## Input rows
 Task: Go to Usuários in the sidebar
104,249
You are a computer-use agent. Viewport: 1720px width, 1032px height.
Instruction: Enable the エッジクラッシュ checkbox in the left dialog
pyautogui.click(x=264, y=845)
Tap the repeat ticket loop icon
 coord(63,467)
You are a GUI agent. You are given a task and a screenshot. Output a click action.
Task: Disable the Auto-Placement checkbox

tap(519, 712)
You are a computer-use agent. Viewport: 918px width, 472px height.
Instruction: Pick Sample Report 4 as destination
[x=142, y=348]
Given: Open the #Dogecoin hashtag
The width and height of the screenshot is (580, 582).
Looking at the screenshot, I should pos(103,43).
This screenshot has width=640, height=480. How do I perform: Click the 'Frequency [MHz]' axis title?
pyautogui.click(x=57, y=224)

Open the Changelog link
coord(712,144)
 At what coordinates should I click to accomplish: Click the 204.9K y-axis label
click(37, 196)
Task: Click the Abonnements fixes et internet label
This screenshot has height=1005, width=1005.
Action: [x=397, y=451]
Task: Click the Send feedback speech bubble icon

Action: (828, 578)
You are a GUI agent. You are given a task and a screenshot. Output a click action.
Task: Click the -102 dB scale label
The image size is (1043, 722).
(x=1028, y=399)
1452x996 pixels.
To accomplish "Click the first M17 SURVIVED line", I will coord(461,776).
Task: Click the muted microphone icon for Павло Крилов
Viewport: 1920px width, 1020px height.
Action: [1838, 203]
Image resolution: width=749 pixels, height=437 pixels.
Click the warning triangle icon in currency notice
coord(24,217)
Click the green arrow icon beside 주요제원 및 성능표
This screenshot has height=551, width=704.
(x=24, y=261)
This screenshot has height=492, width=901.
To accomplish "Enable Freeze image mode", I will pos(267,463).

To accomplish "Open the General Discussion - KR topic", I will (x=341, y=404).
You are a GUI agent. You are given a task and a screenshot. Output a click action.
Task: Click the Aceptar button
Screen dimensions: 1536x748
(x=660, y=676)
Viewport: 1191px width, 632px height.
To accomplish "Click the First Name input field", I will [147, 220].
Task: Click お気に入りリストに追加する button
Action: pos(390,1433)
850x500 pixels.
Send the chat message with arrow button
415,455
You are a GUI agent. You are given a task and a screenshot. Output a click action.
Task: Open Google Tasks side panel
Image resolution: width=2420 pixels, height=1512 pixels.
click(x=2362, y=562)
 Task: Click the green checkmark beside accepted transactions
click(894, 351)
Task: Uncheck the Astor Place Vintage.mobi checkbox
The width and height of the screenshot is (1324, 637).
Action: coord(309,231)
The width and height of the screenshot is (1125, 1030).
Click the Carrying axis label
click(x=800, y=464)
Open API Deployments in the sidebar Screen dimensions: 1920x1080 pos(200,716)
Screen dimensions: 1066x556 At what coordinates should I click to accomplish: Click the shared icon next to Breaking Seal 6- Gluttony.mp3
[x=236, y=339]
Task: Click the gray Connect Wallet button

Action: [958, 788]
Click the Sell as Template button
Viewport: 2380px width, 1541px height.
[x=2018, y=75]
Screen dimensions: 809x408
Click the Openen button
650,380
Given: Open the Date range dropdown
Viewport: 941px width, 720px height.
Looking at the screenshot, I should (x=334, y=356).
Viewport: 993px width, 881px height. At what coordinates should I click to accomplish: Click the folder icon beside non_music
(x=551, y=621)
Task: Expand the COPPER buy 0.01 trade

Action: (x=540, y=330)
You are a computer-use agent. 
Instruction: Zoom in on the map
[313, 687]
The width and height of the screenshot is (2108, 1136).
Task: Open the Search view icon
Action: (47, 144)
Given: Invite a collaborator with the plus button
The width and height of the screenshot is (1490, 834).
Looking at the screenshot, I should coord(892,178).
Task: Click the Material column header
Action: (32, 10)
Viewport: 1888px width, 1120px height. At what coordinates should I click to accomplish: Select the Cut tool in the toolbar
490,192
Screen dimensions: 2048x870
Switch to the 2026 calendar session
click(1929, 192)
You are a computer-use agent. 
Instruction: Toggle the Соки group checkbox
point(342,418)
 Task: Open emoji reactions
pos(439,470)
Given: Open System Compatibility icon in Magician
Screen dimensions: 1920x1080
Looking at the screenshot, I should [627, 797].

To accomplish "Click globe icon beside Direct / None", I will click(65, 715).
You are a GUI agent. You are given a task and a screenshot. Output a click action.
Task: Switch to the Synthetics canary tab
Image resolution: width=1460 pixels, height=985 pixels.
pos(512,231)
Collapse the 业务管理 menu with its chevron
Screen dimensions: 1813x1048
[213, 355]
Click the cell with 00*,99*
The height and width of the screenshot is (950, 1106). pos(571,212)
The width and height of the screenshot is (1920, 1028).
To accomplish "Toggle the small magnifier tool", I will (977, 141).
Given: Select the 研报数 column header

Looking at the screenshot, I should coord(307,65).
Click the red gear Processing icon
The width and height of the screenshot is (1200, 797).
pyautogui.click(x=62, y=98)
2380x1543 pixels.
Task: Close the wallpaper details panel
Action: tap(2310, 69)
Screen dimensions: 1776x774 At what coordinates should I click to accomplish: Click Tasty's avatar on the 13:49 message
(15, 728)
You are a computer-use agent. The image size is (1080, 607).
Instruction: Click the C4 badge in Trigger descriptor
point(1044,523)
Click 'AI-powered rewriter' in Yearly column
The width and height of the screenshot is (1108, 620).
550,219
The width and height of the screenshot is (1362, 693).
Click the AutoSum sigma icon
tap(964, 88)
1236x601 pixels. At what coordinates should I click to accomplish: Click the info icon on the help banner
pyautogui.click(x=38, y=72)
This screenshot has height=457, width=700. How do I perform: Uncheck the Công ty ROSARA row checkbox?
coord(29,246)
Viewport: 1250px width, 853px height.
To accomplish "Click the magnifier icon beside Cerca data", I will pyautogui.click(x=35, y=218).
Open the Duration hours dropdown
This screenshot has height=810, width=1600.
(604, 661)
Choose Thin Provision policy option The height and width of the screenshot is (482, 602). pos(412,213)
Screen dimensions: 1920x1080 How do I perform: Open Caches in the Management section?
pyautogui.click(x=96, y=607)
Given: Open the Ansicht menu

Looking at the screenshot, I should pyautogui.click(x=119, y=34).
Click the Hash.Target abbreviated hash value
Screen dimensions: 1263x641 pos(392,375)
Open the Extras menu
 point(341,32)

## Exercise objective
Reproduce the listing verbatim, from its first line down through the line that contains "will (x=341, y=404).".

## Answer to the task
 Task: Go to Usuários in the sidebar
104,249
You are a computer-use agent. Viewport: 1720px width, 1032px height.
Instruction: Enable the エッジクラッシュ checkbox in the left dialog
pyautogui.click(x=264, y=845)
Tap the repeat ticket loop icon
 coord(63,467)
You are a GUI agent. You are given a task and a screenshot. Output a click action.
Task: Disable the Auto-Placement checkbox

tap(519, 712)
You are a computer-use agent. Viewport: 918px width, 472px height.
Instruction: Pick Sample Report 4 as destination
[x=142, y=348]
Given: Open the #Dogecoin hashtag
The width and height of the screenshot is (580, 582).
Looking at the screenshot, I should pos(103,43).
This screenshot has width=640, height=480. How do I perform: Click the 'Frequency [MHz]' axis title?
pyautogui.click(x=57, y=224)

Open the Changelog link
coord(712,144)
 At what coordinates should I click to accomplish: Click the 204.9K y-axis label
click(37, 196)
Task: Click the Abonnements fixes et internet label
This screenshot has height=1005, width=1005.
Action: [x=397, y=451]
Task: Click the Send feedback speech bubble icon

Action: (828, 578)
You are a GUI agent. You are given a task and a screenshot. Output a click action.
Task: Click the -102 dB scale label
The image size is (1043, 722).
(x=1028, y=399)
1452x996 pixels.
To accomplish "Click the first M17 SURVIVED line", I will coord(461,776).
Task: Click the muted microphone icon for Павло Крилов
Viewport: 1920px width, 1020px height.
Action: [1838, 203]
Image resolution: width=749 pixels, height=437 pixels.
Click the warning triangle icon in currency notice
coord(24,217)
Click the green arrow icon beside 주요제원 및 성능표
This screenshot has height=551, width=704.
(x=24, y=261)
This screenshot has height=492, width=901.
To accomplish "Enable Freeze image mode", I will pos(267,463).

To accomplish "Open the General Discussion - KR topic", I will (x=341, y=404).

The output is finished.